Exercise materials:
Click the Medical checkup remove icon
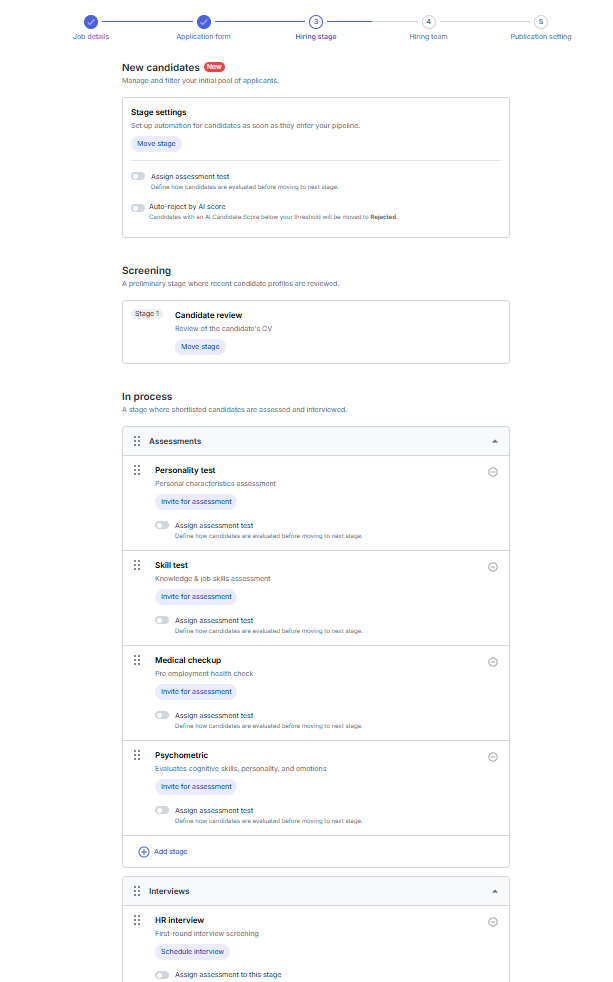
...
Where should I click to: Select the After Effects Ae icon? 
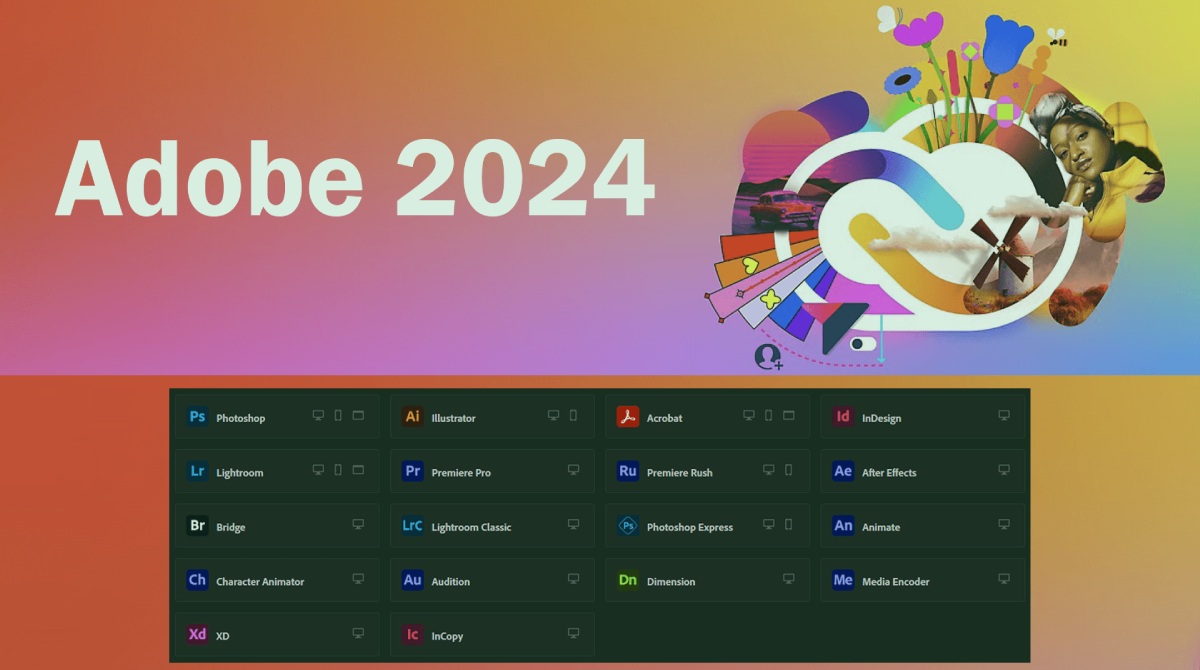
==
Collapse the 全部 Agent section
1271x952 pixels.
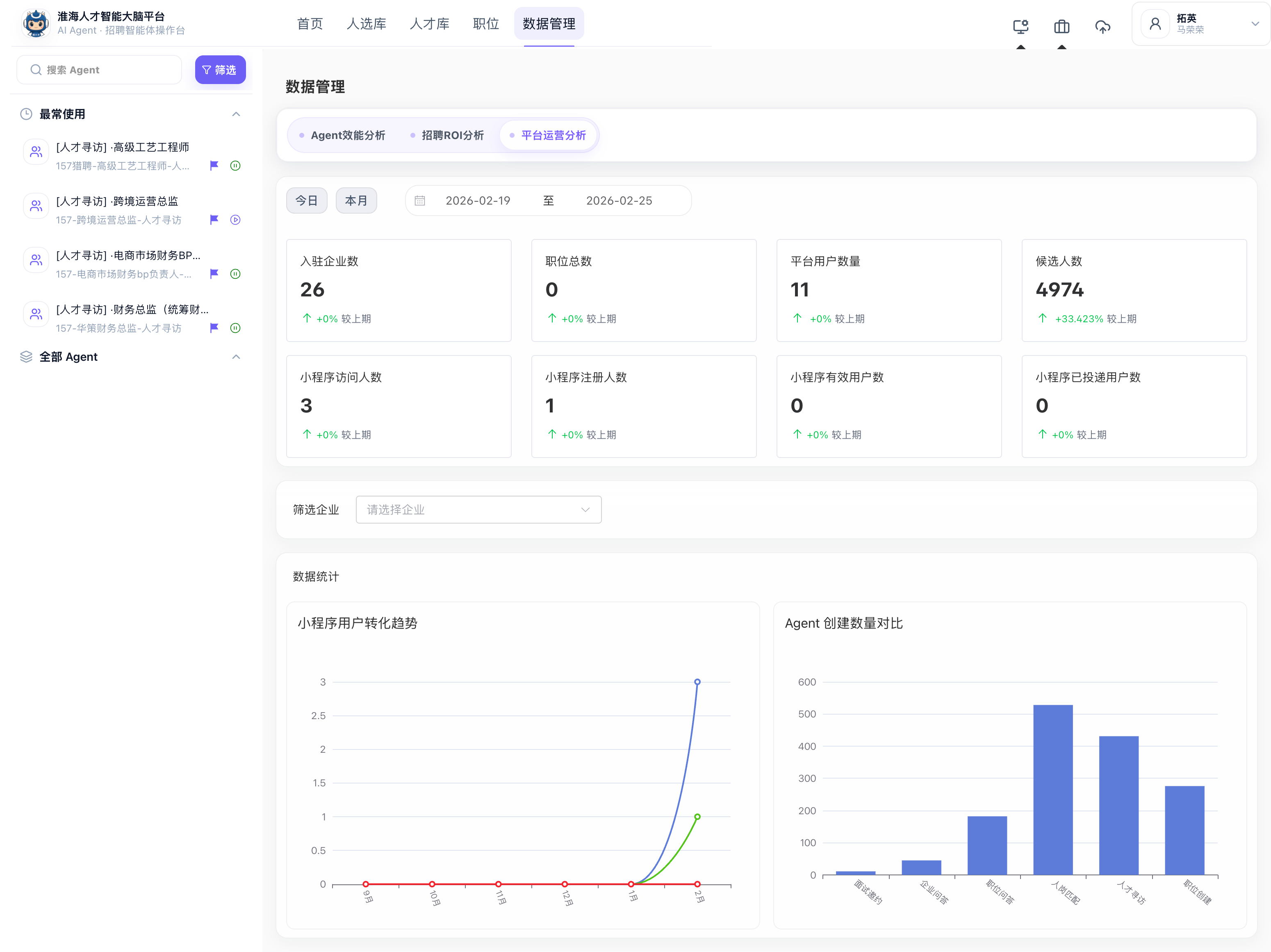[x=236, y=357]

Required task: Count the lines in the three blocks above that contain the string "icon". Reply with the number only.

Output below: 2